Main Article Content

Intraocular pressure variation after conventional extracapsular cataract extraction, manual small incision cataract surgery and phacoemulsification in an indigenous black population


Oluwatoyin Helen Onakpoya
Adenike Odunmorayo Adeoye
Bernice Oluwakemi Adegbehingbe
Sarat Abolore Badmus
Bolajoko Abidemi Adewara
Oluwaseun Olaniyi Awe
Patrick Agadaigho Udonwa

Abstract

Introduction: intraocular pressure changes have been reported following the various cataract surgical technique. This study aims to compare the intra-ocular pressure (IOP) variation following conventional extra-capsular cataract extraction (ECCE), manual small incision cataract surgery (MSICS) and phacoemulsification in an indigenous black population.
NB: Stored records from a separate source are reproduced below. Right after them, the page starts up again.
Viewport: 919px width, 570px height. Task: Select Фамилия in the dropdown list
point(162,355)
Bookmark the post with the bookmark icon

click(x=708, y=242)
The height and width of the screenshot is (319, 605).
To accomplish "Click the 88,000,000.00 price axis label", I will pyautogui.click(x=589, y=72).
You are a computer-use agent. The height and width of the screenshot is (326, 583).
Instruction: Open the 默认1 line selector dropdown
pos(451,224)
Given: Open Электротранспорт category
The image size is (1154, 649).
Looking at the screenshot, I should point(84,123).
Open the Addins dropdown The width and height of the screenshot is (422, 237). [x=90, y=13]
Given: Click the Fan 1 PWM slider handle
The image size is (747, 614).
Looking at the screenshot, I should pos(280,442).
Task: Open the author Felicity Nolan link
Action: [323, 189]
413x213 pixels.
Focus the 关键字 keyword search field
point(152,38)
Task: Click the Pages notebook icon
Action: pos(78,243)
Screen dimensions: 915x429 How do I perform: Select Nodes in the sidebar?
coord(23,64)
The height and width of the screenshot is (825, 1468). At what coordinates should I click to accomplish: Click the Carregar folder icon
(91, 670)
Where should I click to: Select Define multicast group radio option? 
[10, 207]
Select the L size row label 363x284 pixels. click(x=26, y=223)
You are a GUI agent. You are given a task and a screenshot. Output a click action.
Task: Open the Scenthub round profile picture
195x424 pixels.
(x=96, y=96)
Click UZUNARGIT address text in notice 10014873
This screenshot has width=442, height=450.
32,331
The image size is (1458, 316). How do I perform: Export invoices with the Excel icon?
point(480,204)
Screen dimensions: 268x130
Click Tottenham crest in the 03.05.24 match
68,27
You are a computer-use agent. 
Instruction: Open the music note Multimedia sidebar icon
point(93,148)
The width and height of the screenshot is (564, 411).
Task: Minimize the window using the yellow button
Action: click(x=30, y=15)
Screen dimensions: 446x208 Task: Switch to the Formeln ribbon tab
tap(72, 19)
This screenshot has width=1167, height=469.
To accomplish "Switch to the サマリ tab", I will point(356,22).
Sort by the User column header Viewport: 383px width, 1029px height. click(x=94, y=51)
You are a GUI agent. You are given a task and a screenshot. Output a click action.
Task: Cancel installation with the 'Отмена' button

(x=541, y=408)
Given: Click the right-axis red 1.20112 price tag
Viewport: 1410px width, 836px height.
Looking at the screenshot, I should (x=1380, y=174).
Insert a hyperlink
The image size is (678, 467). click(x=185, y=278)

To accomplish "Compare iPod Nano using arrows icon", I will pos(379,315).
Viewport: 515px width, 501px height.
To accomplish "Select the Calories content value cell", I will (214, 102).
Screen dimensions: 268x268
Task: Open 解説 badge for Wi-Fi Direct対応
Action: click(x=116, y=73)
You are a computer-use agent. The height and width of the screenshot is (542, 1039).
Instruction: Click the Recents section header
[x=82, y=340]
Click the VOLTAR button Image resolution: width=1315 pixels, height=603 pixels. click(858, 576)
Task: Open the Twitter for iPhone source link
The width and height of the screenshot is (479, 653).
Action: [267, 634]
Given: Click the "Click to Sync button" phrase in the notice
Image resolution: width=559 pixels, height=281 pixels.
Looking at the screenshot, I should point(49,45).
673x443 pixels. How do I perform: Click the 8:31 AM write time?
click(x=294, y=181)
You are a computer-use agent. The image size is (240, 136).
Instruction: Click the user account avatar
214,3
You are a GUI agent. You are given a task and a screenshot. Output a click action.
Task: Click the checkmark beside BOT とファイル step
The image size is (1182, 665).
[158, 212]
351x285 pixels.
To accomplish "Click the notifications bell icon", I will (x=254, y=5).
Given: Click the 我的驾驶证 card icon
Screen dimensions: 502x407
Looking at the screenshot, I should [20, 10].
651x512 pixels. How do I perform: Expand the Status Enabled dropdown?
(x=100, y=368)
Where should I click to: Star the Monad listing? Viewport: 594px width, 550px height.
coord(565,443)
Methods: a comparative cross-sectional study of adult patients aged 40 years and above who had pressure was measured with Goldman´s applanation tonometer pre-operatively and 1st day, 1st week, 1st month as well as 3rd month post-operative periods and recorded. Data was analyzed using SPSS version 21. Mean IOP changes between study groups were compared using ANOVA. P-value of < 0.05 was taken as statistically significant.


Results: total of 82 patients consisting of 20(24.4%) ECCE, 32(39%) MSICS and 30(36.6%) phacoemulsification with mean preoperative 13.4mmHg, 13.5mmHg and 14.1 mmHg (p = 0.657) respectively was studied. Mean IOP increased from baseline at 1st day post-operative period in the ECCE and MSICS groups (13.4 ± 3.0mmHg to 13.7 ± 4.5mmHg (p = 0.84) and 13.5 ± 3.1mmHg to 15.3 ± 5.1mmHg (P = 0.48) respectively), and decrease in the phacoemulsification group (14.1 ± 2.6mmHg to 13.9 ± 3.5mmHg (p = 0.378). There was a decline in IOP in all the 3 study groups by one week post-operative period; the difference was significant only in the ECCE group (p = 0.032). By 3rd month postoperatively, there was a reduction in mean IOP when compared with pre-operative IOP the difference being greatest in the ECCE group.


Conclusion: ECCE, MSICS, and Phacoemulsification cause a decline in IOP below preoperative levels at 3rd month postoperatively in the MSICS group.